## [To do]
Find each line in the items below that contains the string "height" and copy those lines. Case counts.
### Extracted information
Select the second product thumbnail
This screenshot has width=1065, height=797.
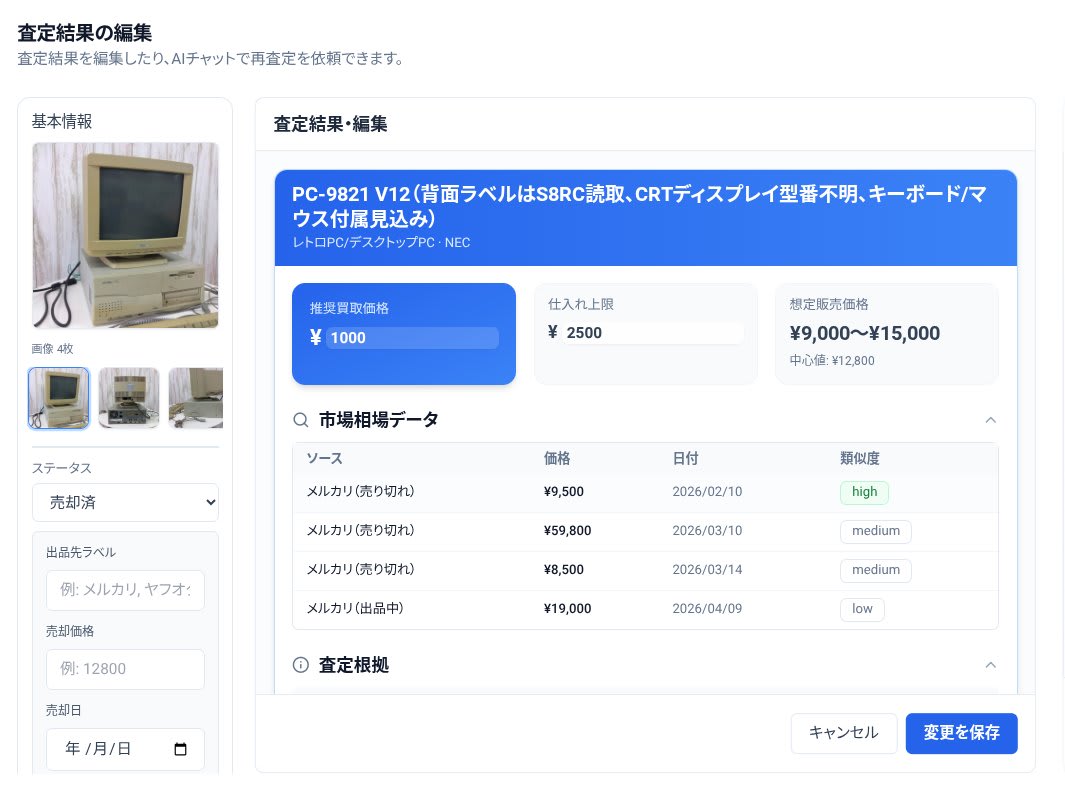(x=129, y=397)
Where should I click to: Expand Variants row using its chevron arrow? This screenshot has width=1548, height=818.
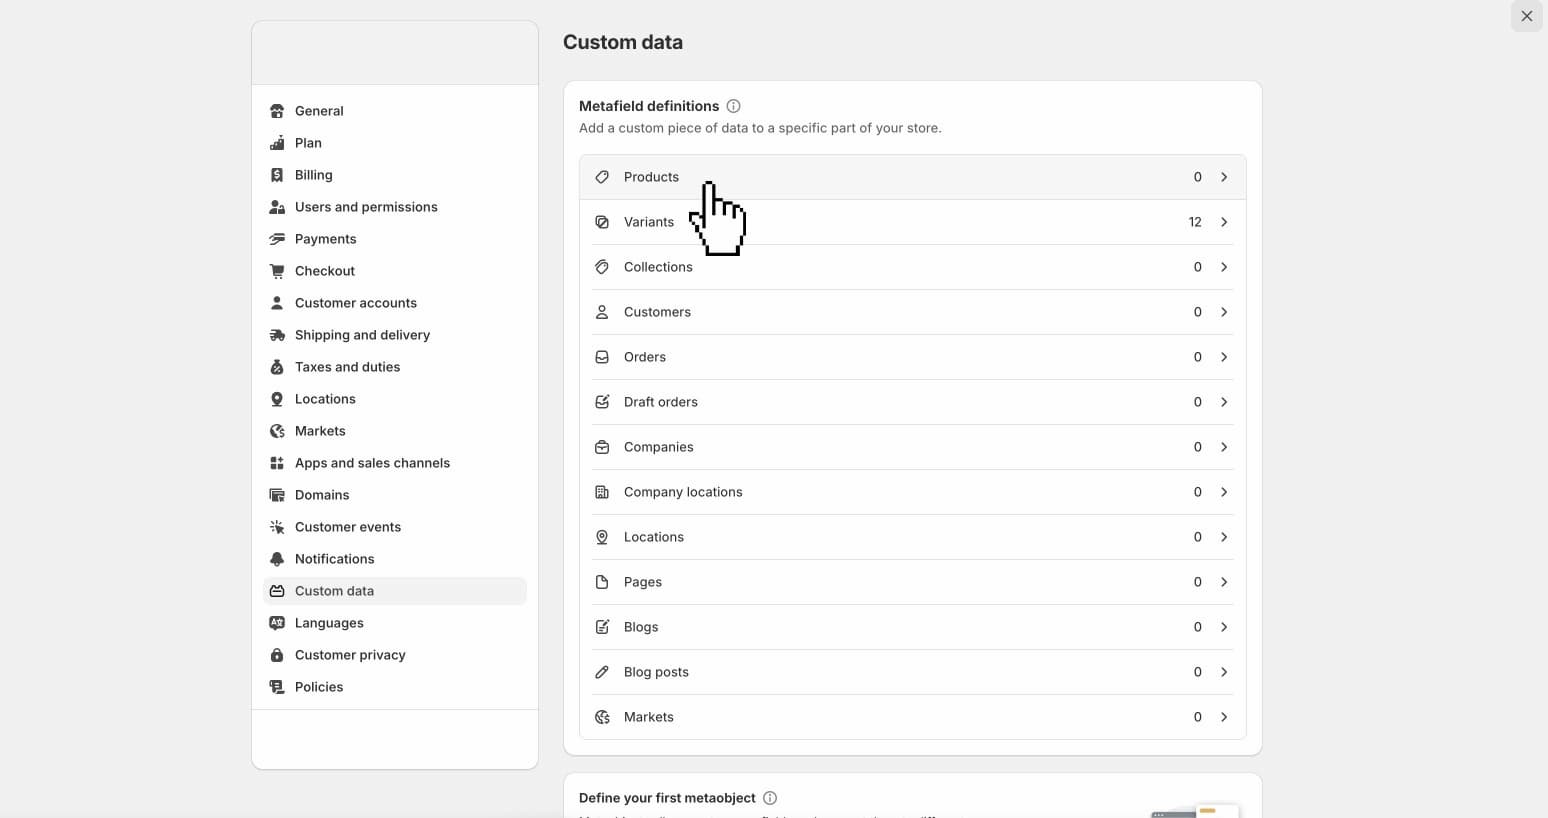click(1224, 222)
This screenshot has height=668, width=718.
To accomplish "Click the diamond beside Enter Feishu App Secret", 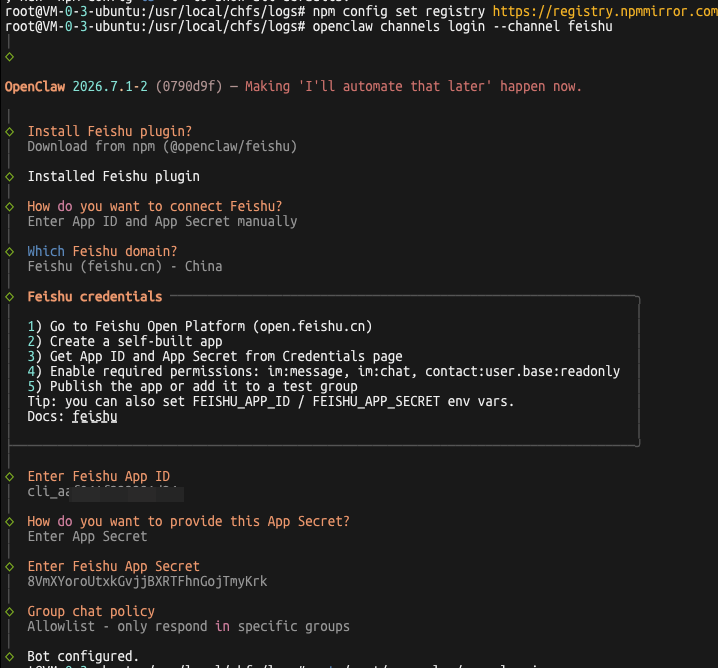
######
### Extracted information
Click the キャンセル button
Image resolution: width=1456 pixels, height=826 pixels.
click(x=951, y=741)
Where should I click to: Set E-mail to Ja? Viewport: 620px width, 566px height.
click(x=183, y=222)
######
## [The response]
This screenshot has width=1065, height=797.
Where should I click to: Expand Variants row using its chevron arrow? This screenshot has width=1548, height=818.
This screenshot has height=668, width=718.
Image resolution: width=1456 pixels, height=826 pixels.
Where should I click to: Set E-mail to Ja? Viewport: 620px width, 566px height.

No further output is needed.